Despite the fact that large language models (LLMs)-based AI chatbots are currently dominating the news thanks to the rapid surge in popularity of ChatGPT, Bing Chat, Meta's Llama, and Google Bard, this is a relatively minor piece of the overall AI landscape. Robotic hardware that uses sophisticated ways to either replace or aid people is another field that has been intensively investigated for years. Recently, Google revealed a new AI model that represents a development in this field.
Robotics Transformer 2 (RT-2) is Google's most recent AI model, and it has one very clear goal: telling a robot what you want it to do. It makes use of cutting-edge methods to accomplish this goal and is propelled by a special visual-language-action (VLA) that Google claims to be the first of its type.

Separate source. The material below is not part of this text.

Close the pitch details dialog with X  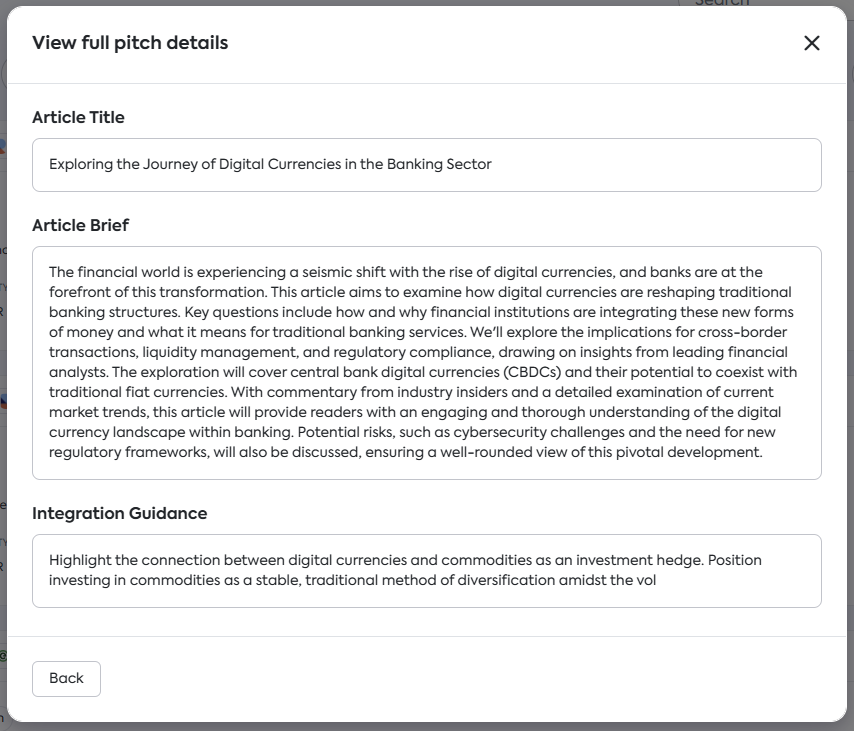coord(811,43)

Even while earlier models like RT-1 and PaLM-E improved on boosting robot reasoning capabilities and ensuring that they learn from one another, the robot-dominated world depicted in science fiction films undoubtedly still looks to be a concept from the very far future.
By ensuring that robots fully comprehend their surroundings with little to no assistance, RT-2 seeks to close the gap between fiction and reality. Using a Transformer-based model, it learns about the environment using textual and visual information available on the web and then translates it into robotic actions, even on test situations where it hasn't explicitly been trained. In this way, it is conceptually very similar to LLMs.

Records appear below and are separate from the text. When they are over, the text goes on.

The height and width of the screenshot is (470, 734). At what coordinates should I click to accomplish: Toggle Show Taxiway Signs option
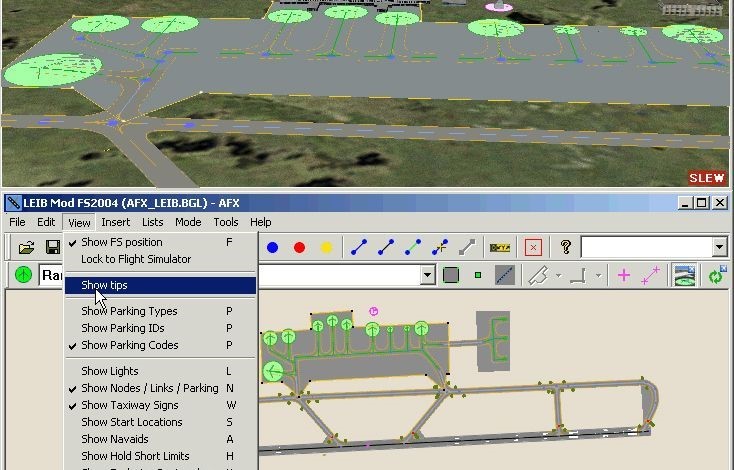[130, 405]
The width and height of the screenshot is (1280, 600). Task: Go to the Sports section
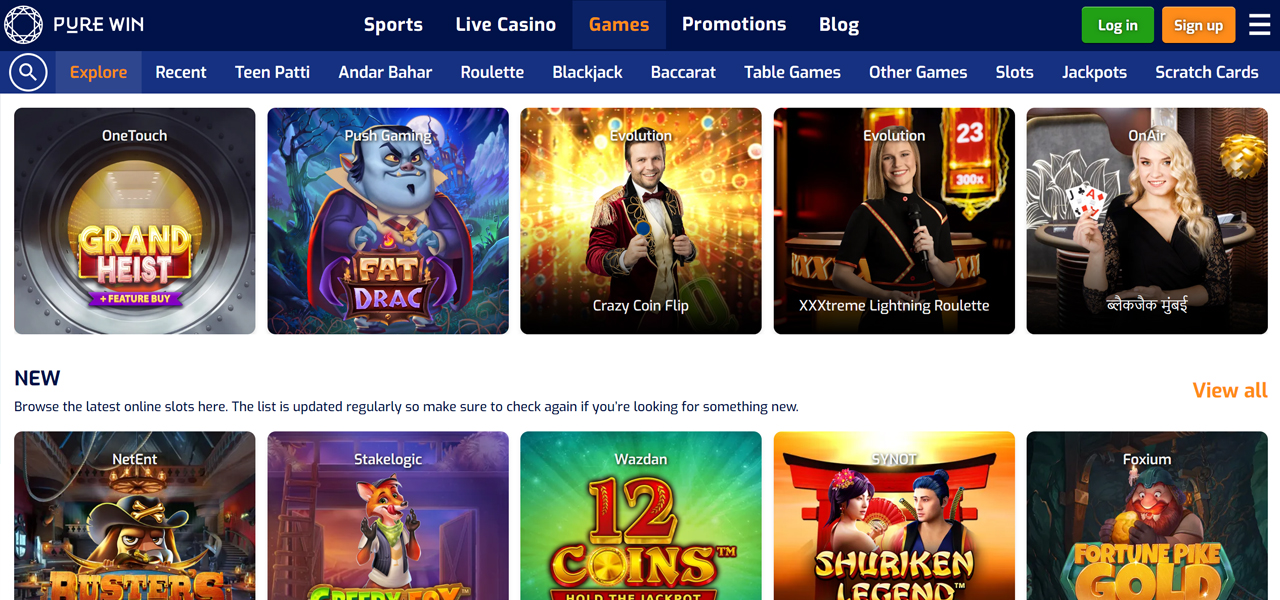click(x=393, y=25)
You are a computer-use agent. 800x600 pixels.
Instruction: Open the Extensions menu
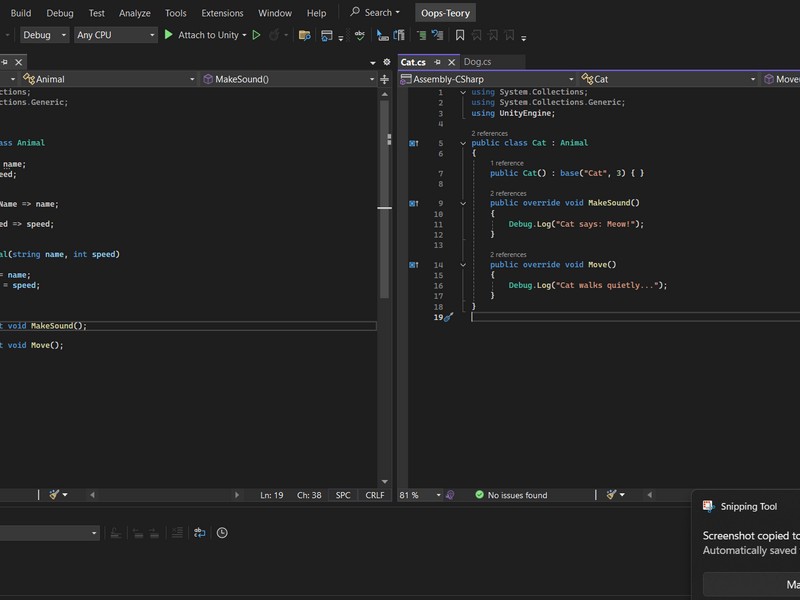point(222,13)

In order to explain the possibilities of RT-2, Google has provided a number of use scenarios. An RT-2 powered robot, for instance, would easily be able to understand what trash is, how to distinguish it from other objects in the environment, how to mechanically move and pick it up, and how to dispose of it in the bin—all without having been specifically trained on either of these tasks.

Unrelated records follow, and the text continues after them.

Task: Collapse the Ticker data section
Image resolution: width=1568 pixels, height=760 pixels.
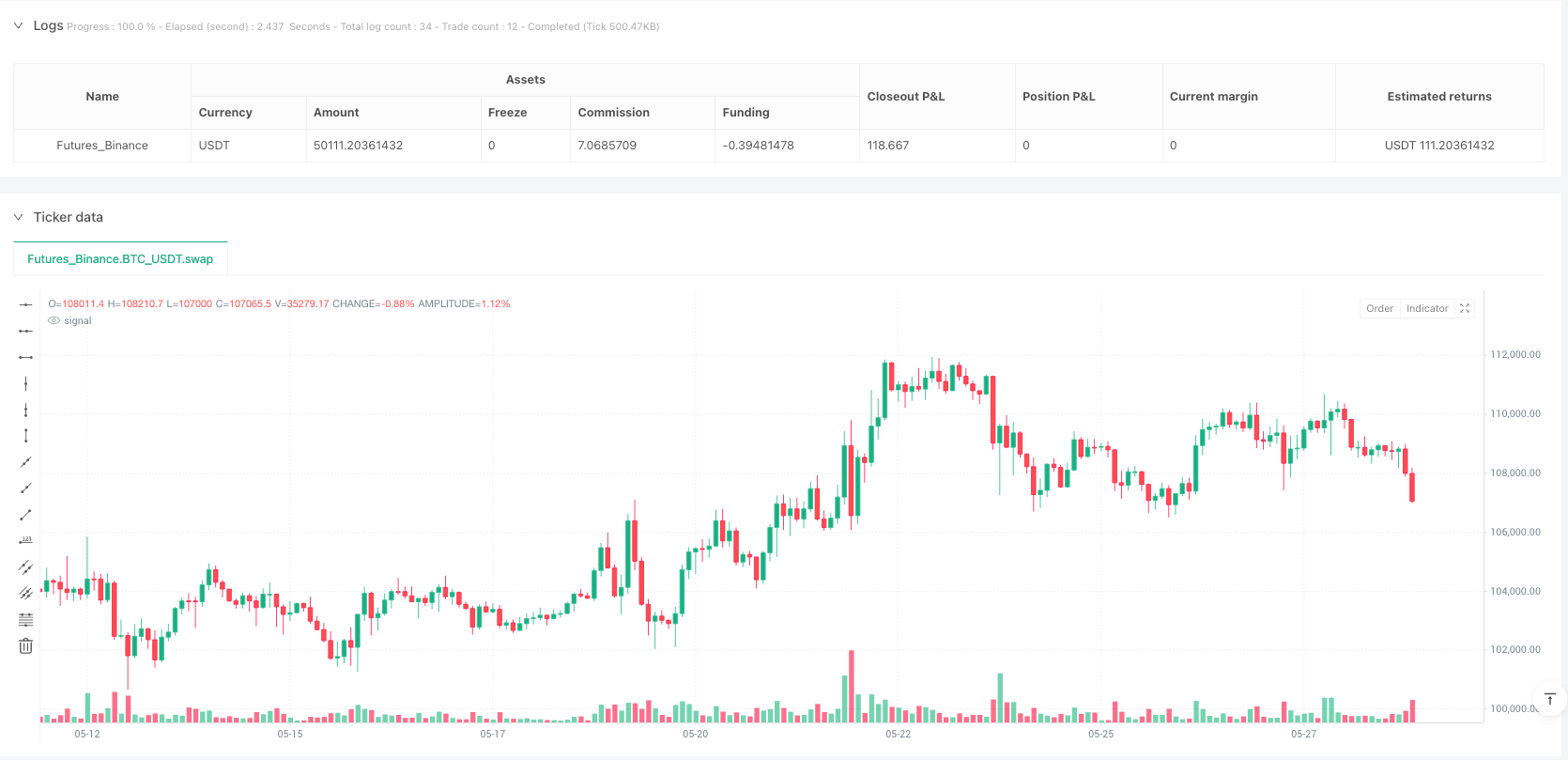Action: (18, 217)
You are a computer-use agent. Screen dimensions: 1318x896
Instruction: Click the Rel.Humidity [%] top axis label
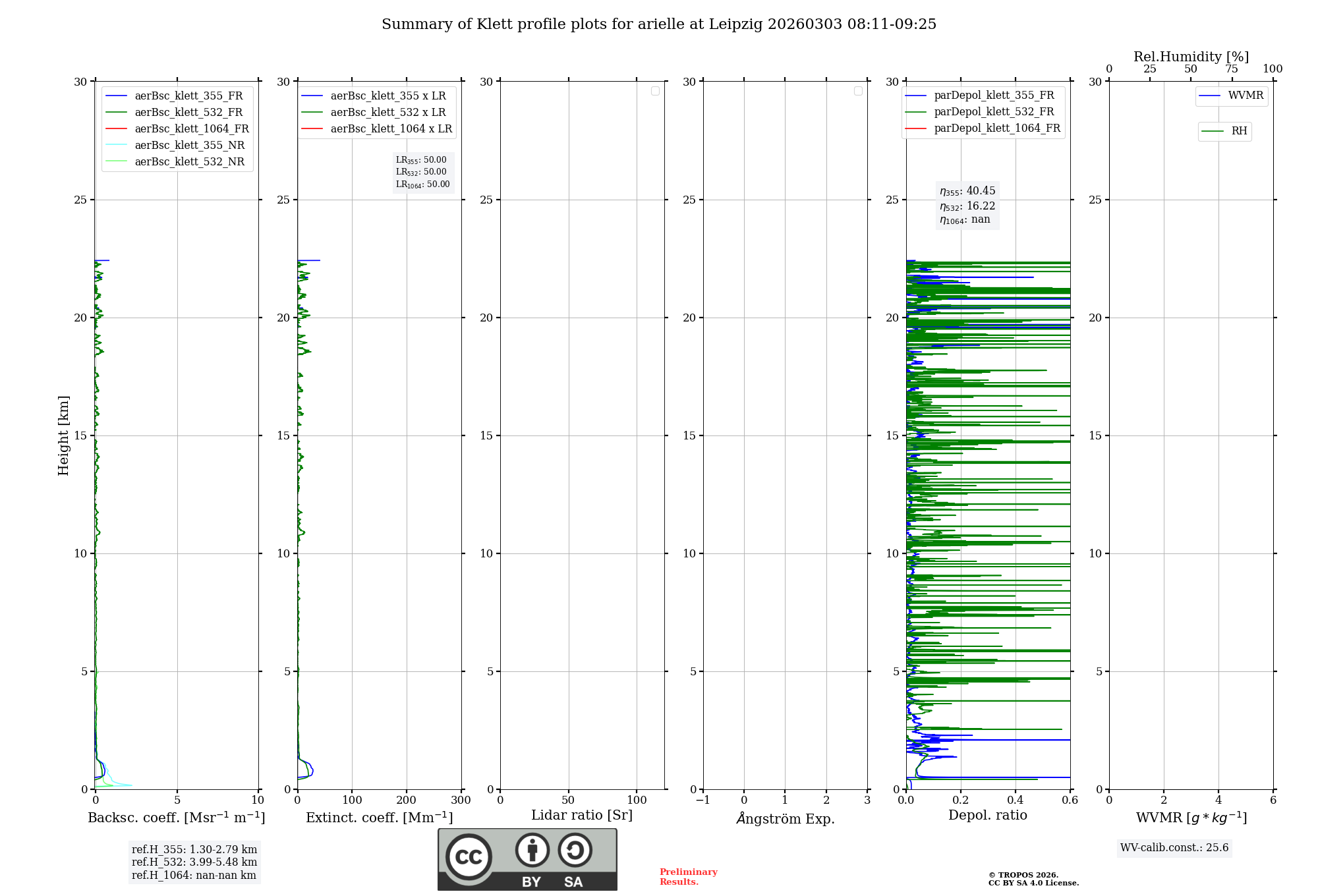tap(1191, 57)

Google has also released some RT-2 testing data that is rather amazing. In more than 6,000 trials, RT-2 demonstrated that it was just as good at "seen" tasks as its predecessor. More intriguingly, it performed nearly two times better in unseen circumstances, scoring 62% versus RT-1's 32%. Although the uses of such a technology appear to be very real already, it does take some time for it to mature because legitimate use-cases frequently necessitate thorough testing and even regulatory approval.